Clearly the magic of the P5000 comes from the GPU's Pascal architecture, 2560 CUDA cores and 16 GB of GDDR5X memory! Yes, you read that correctly, 16 GB of on-board memory.

NVIDIA Quadro P5000 Specs

Another great thing about a VR Ready Quadro-based graphics card is that many large computer manufactures do not offer consumer grade hardware, such as the GeForce cards, with their lease programs. Given many medium to large AEC firms buy via lease programs, getting a VR capable card meant ordering a computer without a graphics card and then buying the graphic card separately. This complicates things, including service/warranty programs.

Even though the Quadro P5000 card has a high MSRP compared to the GeForce GTX cards it is often the case that hardware and software are much less when purchased as a package from Dell, HP, etc.

Fuzor Leverages NVIDIA Features to Maximize Performance

We have been using Fuzor a lot with the HTC Vive for its nice array of in-VR user features. For the NVIDIA Customer Story listed above, the folks at Kalloc Tech gave me this list, which highlights the NVIDIA features directly supported by Fuzor:

• Features which only work on NVIDIA cards
• VR SLI support using NVIDIA VRWorks, where each video card renders one eye.
• Multi-projection support from NVIDIA VRWorks, where a single NVIDIA Pascal series card can render two eyes simultaneously.
• Fast and accurate light analysis reports using NVIDIA OptiX raytracing.
• Multi-threaded rendering using DirectX11 Driver Command Lists for faster performance.
• 
  
• Features which work on any card, but were created by NVIDIA
• PhysX for avatar walkthrough, vehicle driving, refit collision, clash detection, and filtered scene queries for many different features.
• NVIDIA ShadowWorks for high quality ambient occlusion.

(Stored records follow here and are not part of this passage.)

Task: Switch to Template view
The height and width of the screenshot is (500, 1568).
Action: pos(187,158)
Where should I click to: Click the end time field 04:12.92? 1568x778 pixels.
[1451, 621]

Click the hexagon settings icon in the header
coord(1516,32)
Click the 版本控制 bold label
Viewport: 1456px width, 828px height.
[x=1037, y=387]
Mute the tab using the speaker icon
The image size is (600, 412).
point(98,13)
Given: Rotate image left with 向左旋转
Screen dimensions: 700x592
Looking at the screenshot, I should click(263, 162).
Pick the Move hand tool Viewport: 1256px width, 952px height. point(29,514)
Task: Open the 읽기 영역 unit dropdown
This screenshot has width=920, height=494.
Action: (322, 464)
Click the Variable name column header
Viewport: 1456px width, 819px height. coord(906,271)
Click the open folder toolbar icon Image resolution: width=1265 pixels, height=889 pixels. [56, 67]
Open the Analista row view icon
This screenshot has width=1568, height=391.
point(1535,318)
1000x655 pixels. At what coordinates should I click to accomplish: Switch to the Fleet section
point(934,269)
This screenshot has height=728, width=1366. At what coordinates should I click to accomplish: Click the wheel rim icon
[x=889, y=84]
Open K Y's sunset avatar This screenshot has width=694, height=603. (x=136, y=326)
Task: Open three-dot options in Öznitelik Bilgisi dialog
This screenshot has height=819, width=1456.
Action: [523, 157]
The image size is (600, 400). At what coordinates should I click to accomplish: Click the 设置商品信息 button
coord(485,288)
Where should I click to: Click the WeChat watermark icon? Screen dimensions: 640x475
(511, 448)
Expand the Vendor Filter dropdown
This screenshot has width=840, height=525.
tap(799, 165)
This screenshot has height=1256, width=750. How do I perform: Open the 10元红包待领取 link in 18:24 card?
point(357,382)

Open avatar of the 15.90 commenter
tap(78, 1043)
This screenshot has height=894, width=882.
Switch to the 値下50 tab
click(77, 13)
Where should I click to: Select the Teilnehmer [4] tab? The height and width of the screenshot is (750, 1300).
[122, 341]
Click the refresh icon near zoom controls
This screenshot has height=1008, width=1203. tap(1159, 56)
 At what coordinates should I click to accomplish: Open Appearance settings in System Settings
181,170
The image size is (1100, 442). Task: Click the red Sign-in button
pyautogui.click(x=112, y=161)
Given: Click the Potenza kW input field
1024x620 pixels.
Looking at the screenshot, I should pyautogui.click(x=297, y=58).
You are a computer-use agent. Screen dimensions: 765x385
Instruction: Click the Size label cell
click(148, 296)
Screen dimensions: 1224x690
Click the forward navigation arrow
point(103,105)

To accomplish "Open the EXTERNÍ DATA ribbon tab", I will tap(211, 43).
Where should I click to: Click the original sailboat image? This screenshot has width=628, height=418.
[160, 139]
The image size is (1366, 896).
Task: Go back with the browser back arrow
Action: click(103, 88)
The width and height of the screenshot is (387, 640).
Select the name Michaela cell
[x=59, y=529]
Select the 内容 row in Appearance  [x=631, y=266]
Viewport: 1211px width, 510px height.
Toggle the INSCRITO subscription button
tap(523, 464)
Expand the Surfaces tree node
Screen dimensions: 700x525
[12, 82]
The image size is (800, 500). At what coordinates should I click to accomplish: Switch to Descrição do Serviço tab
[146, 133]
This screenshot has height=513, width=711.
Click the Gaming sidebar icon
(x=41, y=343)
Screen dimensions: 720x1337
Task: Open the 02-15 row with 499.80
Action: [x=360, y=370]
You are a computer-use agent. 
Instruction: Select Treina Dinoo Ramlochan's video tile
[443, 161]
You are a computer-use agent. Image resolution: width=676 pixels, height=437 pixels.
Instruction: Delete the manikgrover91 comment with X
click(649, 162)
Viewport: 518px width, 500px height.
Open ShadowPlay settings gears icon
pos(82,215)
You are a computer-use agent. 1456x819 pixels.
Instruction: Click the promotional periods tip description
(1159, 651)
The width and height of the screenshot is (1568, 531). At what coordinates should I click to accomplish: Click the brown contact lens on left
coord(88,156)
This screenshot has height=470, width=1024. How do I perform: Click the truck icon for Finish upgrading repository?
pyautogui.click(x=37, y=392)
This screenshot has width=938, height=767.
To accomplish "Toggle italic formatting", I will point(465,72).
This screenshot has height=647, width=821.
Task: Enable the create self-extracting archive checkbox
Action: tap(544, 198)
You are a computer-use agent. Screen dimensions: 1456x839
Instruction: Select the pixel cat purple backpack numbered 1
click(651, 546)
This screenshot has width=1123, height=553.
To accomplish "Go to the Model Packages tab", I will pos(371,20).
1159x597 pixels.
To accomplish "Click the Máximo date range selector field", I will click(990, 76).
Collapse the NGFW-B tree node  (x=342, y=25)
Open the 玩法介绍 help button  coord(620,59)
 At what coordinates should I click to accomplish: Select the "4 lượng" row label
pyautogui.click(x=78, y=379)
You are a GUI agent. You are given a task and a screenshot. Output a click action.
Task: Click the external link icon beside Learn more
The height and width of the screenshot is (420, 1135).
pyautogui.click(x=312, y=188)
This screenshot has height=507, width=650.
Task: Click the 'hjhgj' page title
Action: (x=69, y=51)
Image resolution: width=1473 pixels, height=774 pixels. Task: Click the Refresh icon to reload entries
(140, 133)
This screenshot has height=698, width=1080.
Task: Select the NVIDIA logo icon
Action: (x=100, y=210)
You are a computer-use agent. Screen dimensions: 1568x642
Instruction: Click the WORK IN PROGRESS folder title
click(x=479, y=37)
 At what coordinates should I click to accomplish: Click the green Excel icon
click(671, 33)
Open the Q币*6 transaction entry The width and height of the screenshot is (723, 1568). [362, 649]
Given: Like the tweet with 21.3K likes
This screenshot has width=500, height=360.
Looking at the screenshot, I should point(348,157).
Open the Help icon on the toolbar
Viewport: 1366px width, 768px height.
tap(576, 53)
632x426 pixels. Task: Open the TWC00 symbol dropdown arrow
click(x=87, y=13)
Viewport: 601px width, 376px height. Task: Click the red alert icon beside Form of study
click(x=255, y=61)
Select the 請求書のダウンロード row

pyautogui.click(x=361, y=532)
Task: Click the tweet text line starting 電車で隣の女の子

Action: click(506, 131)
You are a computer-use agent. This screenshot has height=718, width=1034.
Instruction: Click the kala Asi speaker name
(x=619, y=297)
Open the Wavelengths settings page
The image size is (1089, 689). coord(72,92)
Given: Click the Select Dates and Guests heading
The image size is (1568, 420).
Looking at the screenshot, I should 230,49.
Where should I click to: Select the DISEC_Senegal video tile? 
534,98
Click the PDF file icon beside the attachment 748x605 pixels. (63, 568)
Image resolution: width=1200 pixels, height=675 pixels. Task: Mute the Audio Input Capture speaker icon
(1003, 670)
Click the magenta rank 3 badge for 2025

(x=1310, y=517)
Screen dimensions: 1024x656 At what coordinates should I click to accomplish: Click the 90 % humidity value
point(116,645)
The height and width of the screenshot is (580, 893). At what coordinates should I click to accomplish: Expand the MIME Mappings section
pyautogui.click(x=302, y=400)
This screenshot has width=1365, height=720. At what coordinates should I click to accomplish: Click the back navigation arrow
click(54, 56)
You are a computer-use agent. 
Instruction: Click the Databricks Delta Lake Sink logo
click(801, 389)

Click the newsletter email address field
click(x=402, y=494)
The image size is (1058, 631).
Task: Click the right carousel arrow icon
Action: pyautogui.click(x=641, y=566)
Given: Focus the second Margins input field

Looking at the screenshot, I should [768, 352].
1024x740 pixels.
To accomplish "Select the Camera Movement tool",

Thus, for the dual GTX 1070 (SLI) cards in our VR Lounge, there is one card for each eye in the Head Mounted Display (HMD). But, even this setup does not keep up with the Quadro P5000!

A Look at the Hardware

I want to share my experience setting up the Quadro P5000, which replaced a GeForce GTX 1080 in a Dell Precision 5810 (this is the computer we take on the road). With this information in hand, anyone can jump right in and start leveraging the full potential of this card for VR.

As seen in the image below, the form factor of the P5000 and 1080 is pretty much the same.

Quadro P5000 and GeForce GTX 1080 Have Similar Form Factors

The biggest surprise I had when opening the P5000 is when I noticed there was no HDMI port on a VR Ready graphics card; compare the two images below. More on this in a moment...

GeForce GTX 1080; 1 HDMI, 3 Display Port, 1 DVI

Quadro P5000; 4 Dusplay Port, 1 DVI

The next image shows the GeForce GTX 1080, which is about to be removed.

GeForce GTX 1080 in Dell Precision 5810

Here is the Quadro P5000 seated and powered.

Quadro P5000  in Dell Precision 5810

Both cards require an adapter to properly power them. This cable came with the GTX cards, and was already in some of our Dell computers but was not in use as the Quadro M2200 GPU did not need this much power.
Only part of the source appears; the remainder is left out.